Stored records:
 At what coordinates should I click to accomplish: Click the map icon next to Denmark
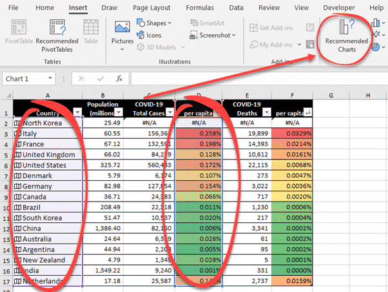17,176
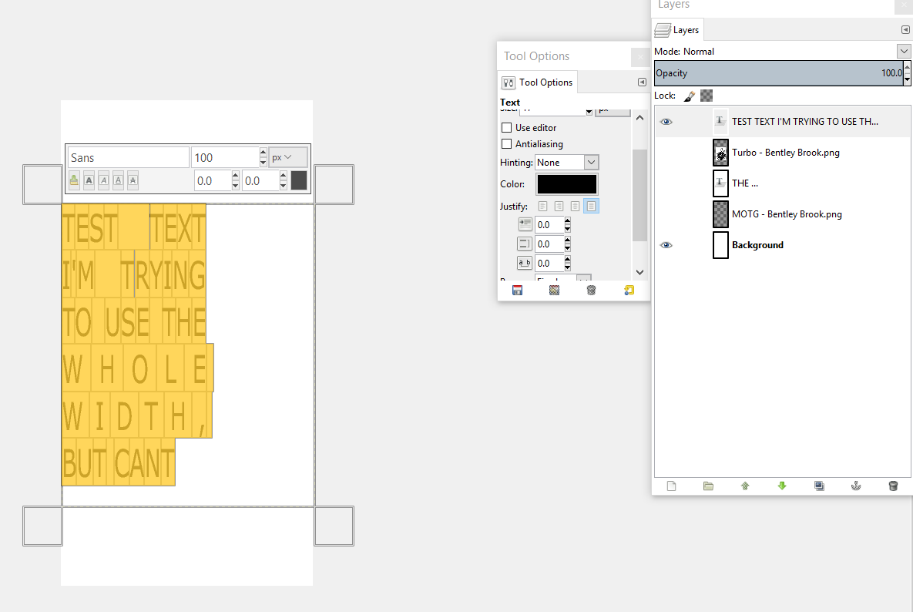Open the px unit dropdown in text toolbar

point(287,157)
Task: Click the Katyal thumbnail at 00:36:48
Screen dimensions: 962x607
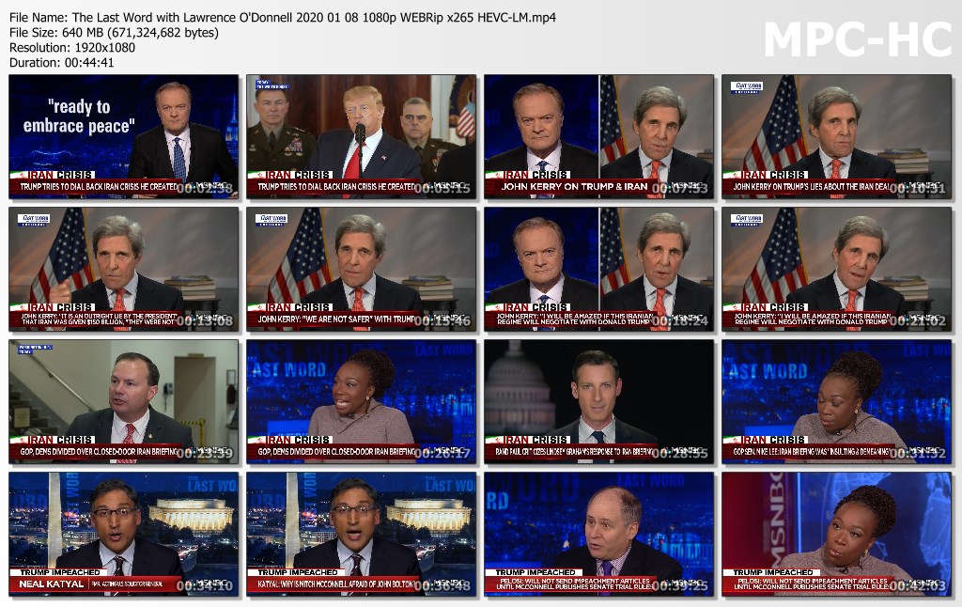Action: 361,534
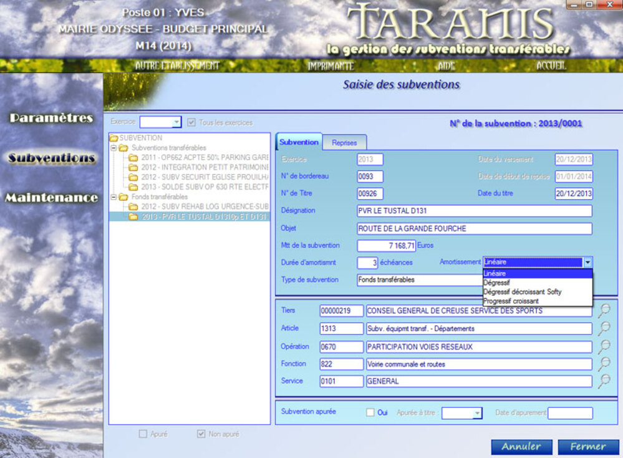Enable the Apuré filter checkbox
This screenshot has width=623, height=458.
pos(143,434)
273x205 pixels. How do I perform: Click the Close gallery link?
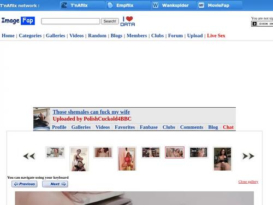(x=248, y=181)
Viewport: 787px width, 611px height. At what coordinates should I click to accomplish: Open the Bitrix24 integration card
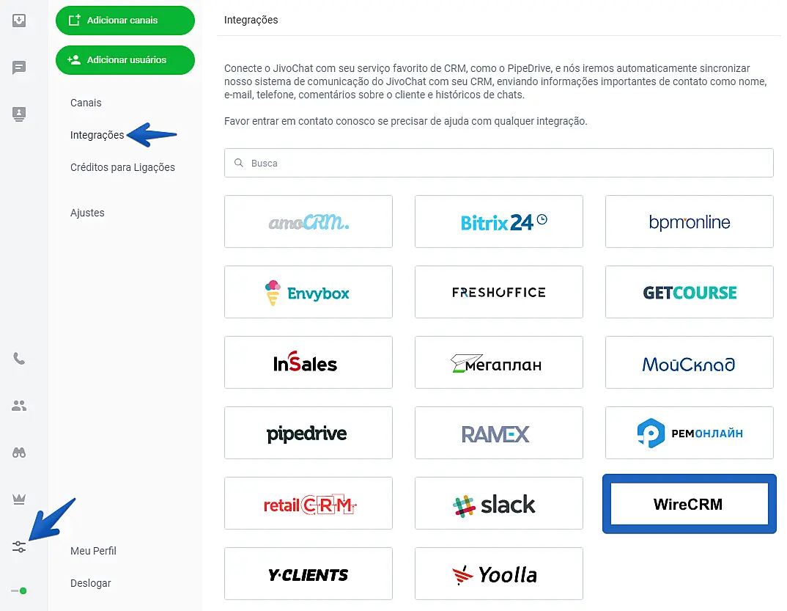click(x=498, y=222)
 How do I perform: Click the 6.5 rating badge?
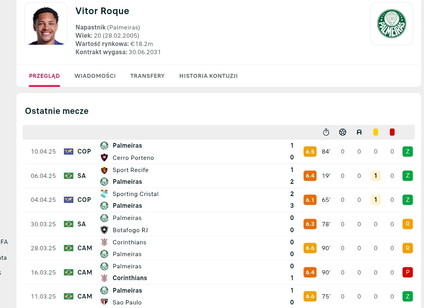310,152
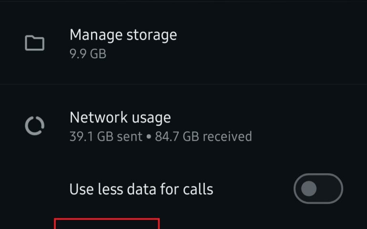
Task: Select the Use less data for calls label
Action: click(x=141, y=189)
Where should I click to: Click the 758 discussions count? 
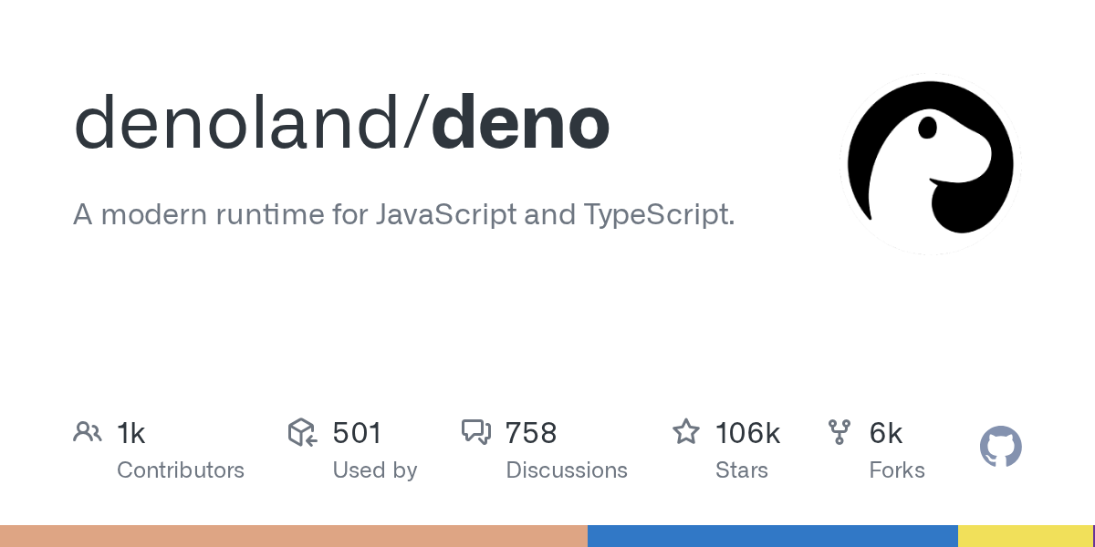point(531,433)
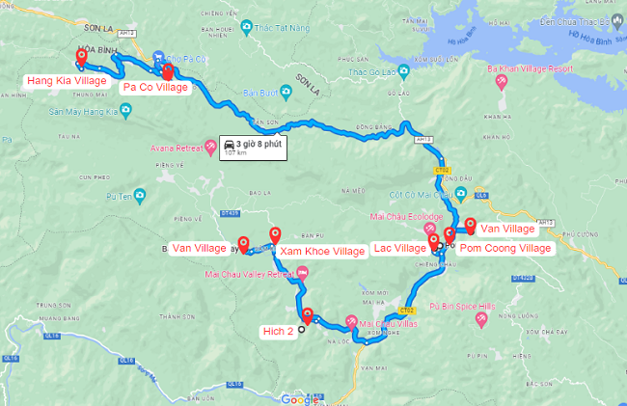Click the Cột Cờ Mai Châu camera icon

(x=461, y=194)
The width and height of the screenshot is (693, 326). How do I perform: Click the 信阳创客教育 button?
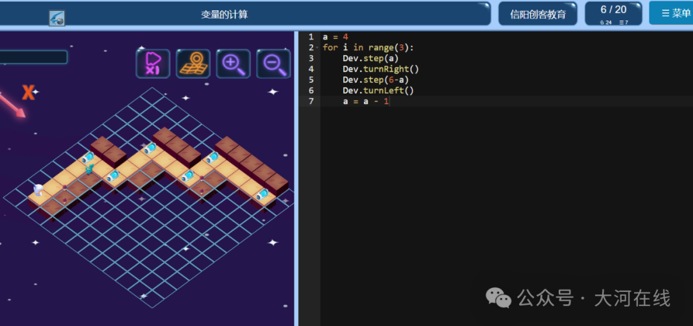pyautogui.click(x=538, y=14)
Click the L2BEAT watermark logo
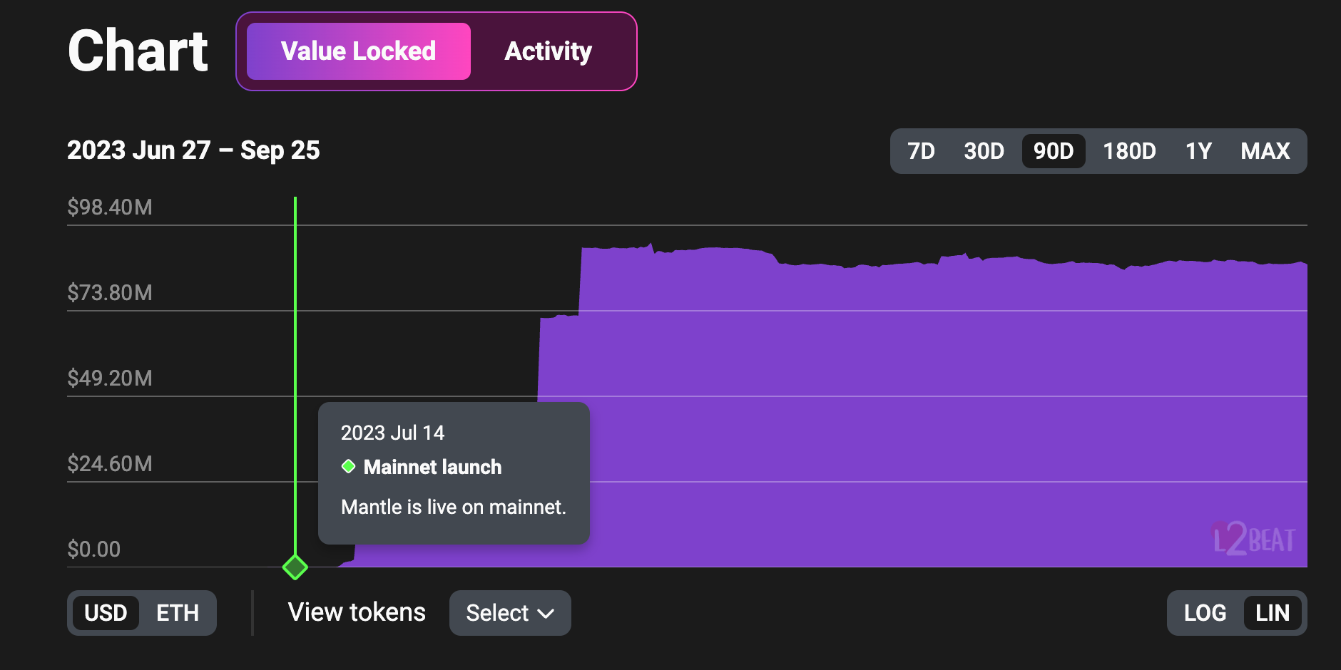1341x670 pixels. (1254, 539)
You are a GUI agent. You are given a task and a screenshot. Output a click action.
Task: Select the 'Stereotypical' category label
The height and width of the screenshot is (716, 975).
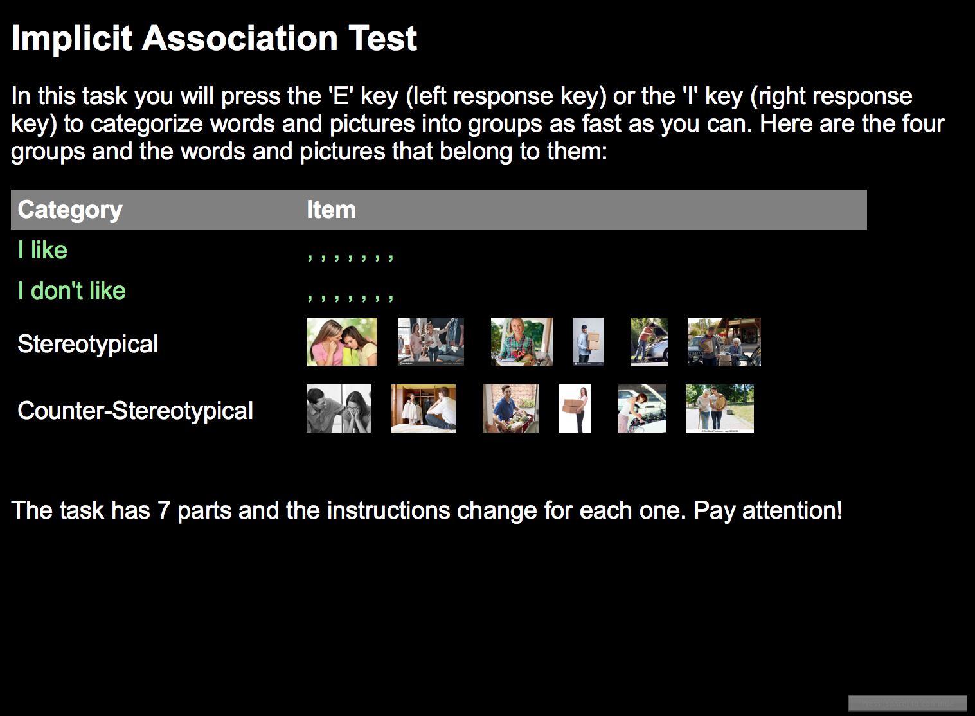click(87, 344)
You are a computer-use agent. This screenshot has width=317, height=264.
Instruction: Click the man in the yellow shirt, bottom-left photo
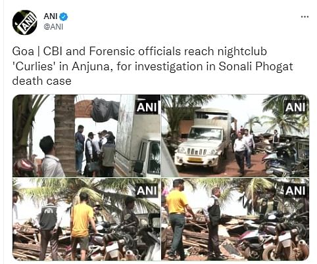82,225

The problem
Pull out all lines from the entries above that include the word "agent".

Your solution
You are a GUI agent. You are given a task and a screenshot. Output a click action.
You are a computer-use agent. This screenshot has width=317, height=264.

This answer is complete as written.